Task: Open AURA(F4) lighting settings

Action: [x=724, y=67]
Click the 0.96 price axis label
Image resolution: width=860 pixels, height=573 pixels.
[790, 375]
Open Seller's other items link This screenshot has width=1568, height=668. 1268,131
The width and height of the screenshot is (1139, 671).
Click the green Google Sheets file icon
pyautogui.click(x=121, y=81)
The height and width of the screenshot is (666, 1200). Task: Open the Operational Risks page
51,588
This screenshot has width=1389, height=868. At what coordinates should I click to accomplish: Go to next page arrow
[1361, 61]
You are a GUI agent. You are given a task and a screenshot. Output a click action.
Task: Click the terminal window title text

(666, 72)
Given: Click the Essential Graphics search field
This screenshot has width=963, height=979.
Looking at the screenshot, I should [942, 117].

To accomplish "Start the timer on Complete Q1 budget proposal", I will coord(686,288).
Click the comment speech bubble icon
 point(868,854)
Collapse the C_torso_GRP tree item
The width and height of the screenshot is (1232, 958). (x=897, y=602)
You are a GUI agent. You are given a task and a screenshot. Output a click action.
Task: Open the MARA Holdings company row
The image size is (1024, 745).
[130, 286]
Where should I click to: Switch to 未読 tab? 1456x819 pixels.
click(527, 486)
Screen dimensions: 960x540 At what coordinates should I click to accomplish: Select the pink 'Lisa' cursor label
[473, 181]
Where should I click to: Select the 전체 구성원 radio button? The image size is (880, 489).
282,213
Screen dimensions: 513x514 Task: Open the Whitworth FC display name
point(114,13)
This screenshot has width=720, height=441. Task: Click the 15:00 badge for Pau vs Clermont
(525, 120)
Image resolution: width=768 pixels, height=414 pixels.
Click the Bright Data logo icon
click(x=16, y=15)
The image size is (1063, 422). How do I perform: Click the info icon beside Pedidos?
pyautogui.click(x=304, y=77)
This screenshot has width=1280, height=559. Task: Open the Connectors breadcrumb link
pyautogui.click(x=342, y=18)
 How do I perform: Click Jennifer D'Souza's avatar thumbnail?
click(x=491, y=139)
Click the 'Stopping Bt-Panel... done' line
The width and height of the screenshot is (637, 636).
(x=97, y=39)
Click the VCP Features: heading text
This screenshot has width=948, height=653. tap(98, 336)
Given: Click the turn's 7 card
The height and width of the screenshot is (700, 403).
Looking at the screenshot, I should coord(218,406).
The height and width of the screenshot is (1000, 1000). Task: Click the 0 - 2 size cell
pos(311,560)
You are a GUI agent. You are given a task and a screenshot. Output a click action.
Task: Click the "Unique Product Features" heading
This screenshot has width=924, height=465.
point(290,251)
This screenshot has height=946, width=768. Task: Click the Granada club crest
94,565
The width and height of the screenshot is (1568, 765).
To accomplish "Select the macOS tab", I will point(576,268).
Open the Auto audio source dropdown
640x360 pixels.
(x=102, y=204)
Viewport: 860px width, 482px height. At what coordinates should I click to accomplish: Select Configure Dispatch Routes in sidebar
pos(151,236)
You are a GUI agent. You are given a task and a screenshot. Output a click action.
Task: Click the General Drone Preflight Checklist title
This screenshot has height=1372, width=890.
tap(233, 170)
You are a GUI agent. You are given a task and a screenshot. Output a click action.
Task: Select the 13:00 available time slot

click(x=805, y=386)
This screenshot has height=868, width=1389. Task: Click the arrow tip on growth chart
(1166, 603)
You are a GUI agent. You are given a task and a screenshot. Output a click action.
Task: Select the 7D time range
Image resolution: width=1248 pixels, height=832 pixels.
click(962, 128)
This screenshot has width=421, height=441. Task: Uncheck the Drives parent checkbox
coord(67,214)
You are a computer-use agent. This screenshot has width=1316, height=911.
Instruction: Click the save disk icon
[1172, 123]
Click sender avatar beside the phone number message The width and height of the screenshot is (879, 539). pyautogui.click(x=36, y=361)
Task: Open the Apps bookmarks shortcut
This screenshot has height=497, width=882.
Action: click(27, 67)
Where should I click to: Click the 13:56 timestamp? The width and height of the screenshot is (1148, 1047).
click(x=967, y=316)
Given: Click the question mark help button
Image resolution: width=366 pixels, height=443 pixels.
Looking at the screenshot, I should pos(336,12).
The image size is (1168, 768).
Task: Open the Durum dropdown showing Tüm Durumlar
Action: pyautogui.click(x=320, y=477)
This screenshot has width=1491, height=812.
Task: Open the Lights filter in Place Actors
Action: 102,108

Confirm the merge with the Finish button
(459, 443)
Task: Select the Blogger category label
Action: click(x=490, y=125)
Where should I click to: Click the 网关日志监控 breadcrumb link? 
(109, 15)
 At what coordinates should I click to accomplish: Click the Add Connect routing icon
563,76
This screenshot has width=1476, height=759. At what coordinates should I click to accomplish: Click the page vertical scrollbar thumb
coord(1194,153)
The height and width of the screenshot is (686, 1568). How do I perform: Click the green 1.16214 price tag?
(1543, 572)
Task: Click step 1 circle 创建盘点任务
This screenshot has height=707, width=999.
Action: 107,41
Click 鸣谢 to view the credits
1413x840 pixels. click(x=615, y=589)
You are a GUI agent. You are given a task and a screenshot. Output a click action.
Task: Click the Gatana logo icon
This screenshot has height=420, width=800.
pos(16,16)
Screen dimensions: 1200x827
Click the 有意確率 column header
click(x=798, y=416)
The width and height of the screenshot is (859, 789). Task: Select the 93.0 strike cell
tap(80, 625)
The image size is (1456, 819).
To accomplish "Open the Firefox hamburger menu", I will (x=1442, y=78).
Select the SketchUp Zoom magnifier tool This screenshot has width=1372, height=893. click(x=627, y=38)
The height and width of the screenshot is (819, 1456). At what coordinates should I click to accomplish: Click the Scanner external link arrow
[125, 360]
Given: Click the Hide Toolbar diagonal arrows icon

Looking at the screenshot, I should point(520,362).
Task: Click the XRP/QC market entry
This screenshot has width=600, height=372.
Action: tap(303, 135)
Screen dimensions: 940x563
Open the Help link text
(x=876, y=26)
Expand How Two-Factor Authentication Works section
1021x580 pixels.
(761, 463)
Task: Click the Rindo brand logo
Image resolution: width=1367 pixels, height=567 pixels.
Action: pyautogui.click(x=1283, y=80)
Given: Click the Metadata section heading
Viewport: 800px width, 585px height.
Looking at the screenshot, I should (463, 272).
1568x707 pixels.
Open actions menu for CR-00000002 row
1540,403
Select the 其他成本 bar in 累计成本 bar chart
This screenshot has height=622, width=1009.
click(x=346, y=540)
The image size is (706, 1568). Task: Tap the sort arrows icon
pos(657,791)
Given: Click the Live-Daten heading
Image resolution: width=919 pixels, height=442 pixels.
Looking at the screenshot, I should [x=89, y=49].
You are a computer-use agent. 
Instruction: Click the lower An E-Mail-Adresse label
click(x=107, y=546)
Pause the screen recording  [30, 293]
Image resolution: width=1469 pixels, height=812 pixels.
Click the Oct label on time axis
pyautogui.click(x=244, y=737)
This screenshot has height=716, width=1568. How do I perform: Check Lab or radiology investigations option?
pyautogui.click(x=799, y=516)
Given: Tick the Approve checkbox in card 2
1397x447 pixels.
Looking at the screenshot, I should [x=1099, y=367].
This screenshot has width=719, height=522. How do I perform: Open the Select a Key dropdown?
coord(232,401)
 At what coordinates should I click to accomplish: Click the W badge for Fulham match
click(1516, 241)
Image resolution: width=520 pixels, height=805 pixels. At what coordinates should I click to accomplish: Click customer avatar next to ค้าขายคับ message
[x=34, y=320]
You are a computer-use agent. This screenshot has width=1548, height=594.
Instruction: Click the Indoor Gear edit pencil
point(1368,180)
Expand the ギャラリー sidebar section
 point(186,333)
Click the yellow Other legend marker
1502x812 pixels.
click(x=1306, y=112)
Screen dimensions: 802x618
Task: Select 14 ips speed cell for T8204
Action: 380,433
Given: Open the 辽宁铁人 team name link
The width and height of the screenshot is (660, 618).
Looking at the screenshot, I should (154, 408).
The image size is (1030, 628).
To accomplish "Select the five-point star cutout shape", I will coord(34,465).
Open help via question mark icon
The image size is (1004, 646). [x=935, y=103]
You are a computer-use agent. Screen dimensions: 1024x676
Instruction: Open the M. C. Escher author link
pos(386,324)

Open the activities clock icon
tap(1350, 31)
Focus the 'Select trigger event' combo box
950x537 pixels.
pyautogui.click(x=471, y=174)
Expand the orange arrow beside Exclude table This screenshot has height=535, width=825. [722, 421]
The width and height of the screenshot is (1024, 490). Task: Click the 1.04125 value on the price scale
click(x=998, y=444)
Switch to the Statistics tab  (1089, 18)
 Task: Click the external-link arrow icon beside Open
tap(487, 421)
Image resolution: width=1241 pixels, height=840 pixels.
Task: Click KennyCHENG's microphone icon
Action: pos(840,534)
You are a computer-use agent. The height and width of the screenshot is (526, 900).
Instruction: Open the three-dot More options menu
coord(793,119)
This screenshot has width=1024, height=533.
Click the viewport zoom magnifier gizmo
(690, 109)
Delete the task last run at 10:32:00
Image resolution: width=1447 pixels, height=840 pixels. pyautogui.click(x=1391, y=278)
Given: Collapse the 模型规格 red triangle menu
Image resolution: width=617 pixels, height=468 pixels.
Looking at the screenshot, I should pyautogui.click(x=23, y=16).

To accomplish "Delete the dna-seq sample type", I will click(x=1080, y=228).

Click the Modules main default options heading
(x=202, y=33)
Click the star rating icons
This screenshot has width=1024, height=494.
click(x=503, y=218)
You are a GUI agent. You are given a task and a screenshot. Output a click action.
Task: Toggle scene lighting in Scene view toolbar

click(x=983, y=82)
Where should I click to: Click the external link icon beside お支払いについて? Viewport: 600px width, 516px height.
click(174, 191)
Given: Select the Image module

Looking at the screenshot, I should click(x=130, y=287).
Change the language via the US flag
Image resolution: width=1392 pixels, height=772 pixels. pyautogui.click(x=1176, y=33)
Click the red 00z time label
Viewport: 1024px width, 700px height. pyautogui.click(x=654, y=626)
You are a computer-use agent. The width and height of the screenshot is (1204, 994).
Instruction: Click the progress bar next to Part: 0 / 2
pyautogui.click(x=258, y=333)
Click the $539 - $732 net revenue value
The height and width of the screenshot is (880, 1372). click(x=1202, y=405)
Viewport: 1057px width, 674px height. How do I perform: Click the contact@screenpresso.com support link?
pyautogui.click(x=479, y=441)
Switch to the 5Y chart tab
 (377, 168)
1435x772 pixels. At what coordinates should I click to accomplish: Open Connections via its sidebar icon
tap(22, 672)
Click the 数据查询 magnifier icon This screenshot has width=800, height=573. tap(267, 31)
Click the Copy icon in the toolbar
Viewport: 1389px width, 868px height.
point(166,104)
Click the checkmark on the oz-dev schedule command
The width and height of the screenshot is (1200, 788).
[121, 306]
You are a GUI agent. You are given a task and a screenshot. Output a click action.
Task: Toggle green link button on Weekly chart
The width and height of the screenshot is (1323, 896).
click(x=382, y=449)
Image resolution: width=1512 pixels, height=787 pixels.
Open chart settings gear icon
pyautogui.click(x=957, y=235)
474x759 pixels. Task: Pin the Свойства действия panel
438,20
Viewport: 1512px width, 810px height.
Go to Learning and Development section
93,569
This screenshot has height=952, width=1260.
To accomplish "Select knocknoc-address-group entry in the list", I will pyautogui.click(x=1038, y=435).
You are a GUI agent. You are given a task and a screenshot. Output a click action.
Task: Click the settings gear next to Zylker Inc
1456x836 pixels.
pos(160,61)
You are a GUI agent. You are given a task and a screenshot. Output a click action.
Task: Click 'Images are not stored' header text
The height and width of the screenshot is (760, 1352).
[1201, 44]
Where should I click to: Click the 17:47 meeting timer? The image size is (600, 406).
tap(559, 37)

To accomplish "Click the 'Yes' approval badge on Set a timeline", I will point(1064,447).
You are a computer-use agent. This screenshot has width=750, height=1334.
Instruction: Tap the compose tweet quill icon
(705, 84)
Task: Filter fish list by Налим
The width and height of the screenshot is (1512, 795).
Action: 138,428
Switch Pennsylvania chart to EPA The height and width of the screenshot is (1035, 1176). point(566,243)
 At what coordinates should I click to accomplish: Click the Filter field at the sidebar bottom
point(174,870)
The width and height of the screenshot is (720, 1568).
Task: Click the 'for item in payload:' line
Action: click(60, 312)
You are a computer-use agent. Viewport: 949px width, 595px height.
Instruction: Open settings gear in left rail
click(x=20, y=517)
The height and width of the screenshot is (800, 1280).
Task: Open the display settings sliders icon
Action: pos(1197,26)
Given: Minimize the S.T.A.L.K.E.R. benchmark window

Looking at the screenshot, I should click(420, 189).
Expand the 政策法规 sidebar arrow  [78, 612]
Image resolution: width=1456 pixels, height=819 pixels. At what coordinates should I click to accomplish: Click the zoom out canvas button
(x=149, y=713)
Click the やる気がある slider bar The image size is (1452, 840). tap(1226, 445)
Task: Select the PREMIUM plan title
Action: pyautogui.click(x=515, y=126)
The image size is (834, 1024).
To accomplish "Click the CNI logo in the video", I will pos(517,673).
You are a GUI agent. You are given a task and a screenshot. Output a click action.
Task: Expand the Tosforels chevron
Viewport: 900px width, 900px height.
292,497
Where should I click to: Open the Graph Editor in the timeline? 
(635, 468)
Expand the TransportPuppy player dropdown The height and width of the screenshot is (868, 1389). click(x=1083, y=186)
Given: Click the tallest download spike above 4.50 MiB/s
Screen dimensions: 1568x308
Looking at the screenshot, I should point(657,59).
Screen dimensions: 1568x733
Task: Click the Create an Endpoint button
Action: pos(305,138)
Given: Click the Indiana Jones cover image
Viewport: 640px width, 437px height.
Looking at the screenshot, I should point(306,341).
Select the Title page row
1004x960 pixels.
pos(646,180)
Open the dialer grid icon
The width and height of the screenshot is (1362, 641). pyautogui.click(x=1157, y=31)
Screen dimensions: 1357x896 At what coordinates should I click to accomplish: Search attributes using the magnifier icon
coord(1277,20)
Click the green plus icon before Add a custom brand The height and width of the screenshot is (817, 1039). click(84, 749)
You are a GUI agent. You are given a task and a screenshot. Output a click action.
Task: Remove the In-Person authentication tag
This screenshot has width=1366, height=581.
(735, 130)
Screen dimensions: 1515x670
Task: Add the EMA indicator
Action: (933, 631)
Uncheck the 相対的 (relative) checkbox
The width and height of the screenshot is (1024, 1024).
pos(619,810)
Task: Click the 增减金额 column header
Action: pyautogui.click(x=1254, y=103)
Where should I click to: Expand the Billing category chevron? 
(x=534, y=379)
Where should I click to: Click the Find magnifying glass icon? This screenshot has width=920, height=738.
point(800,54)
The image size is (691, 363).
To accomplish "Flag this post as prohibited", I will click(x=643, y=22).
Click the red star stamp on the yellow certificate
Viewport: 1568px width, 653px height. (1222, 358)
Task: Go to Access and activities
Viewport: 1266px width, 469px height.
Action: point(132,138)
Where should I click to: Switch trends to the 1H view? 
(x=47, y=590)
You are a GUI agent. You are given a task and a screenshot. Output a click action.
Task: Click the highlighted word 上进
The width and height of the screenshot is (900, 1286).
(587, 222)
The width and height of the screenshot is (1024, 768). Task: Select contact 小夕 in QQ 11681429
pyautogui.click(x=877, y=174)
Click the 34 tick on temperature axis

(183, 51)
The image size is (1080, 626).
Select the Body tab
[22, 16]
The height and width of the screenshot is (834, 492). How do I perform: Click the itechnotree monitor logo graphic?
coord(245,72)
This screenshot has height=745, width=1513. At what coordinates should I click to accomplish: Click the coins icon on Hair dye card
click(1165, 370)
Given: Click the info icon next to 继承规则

++++

AIM: Copy out the items starting at the line that contains "Screen dimensions: 940x563" and ending with the line that contains "Looking at the screenshot, I should [x=89, y=49].", keeping every line identical to the original. Include both of those lines and nothing outside them.

RESPONSE FOR THIS EXERCISE:
Screen dimensions: 940x563
Open the Help link text
(x=876, y=26)
Expand How Two-Factor Authentication Works section
1021x580 pixels.
(761, 463)
Task: Click the Rindo brand logo
Image resolution: width=1367 pixels, height=567 pixels.
Action: pyautogui.click(x=1283, y=80)
Given: Click the Metadata section heading
Viewport: 800px width, 585px height.
Looking at the screenshot, I should (463, 272).
1568x707 pixels.
Open actions menu for CR-00000002 row
1540,403
Select the 其他成本 bar in 累计成本 bar chart
This screenshot has height=622, width=1009.
click(x=346, y=540)
The image size is (706, 1568). Task: Tap the sort arrows icon
pos(657,791)
Given: Click the Live-Daten heading
Image resolution: width=919 pixels, height=442 pixels.
Looking at the screenshot, I should [x=89, y=49].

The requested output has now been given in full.